Royal Rife is saying the same thing, but how finding high cortisol on an adrenal saliva test, also indicates Reverse T3. Mine was high when it was done some time back. I've never heard this before. The Biotics Research glandular products, are some that the ND has had me using, but not the ones he's talking about for high cortisol and the reversed T3. In fact, the one I've been on for thyroid (GSA), is used for high TSH..mine is not high, it's low.

The reason the ND does the marker tests for the thyroid, even though they show in the "normal" range according to their values, is because like Royal Rife is saying here- they are not in the range they need to be. The Royal Rife healthy range, is not where my numbers are at.

HYPOTHYROIDISM

INTRODUCTION: About 50% of people with health issues have some sort of endocrine problem. Many have thyroid issues. In primary hypothyroidism, the thyroid is the basic issue. With secondary hypothyroidism, the basic problem is with other glands that affect the thyroid. About 80% of those with thyroid problems are women. American men and women are continually dosed with estrogen or estrogen-like compounds in drugs, food (especially soy), water, and air. Excess estrogen interferes with the conversion of T4 to the active T3. Add to this our exposure to chlorine and fluoride in our water. Both of these block the activity of iodine. Also, most Americans have an Iodine deficiency. Many have protein deficiencies. (Many of these concepts are based on research by Dr. Harry Eidenier, Jr., Ph.D.)

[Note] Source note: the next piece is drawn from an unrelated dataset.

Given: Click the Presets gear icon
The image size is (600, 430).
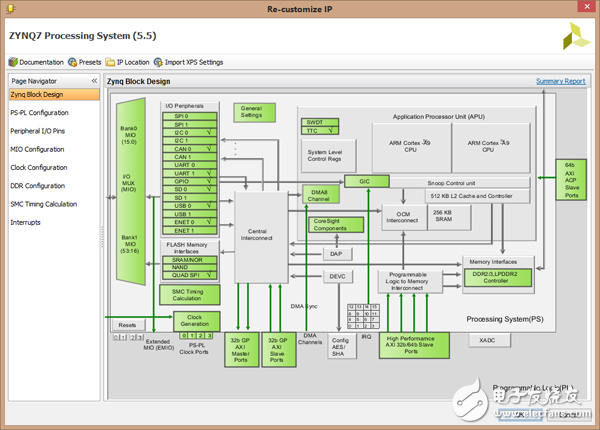Looking at the screenshot, I should pyautogui.click(x=73, y=62).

DETECTION: This is a combination of looking at symptoms and then tests


TESTS: Tests provide about half of the needed information. Out of 100 patients with the above symptoms, about 10 will have genuine (primary) hypothyroidism. The rest will mostly be excessive adrenal (cortisol) output blocking conversion from T4 to active T3, or low pituitary function leading to low thyroid function. Some cases are excess estrogen or low adrenal function.

- TSH. This is the primary test. The healthy range is about 2.0-4.0. With symptoms and a reading above 4.0, this is probably primary hypothyroidism. With symptoms and a score below 2.0, the problem is probably a weak anterior pituitary. If the TSH is between 2.0 and 4.0, look at the T4, T3, and cortisol.

- T4 (thyroxin) should be in the middle or just above the middle of the normal range.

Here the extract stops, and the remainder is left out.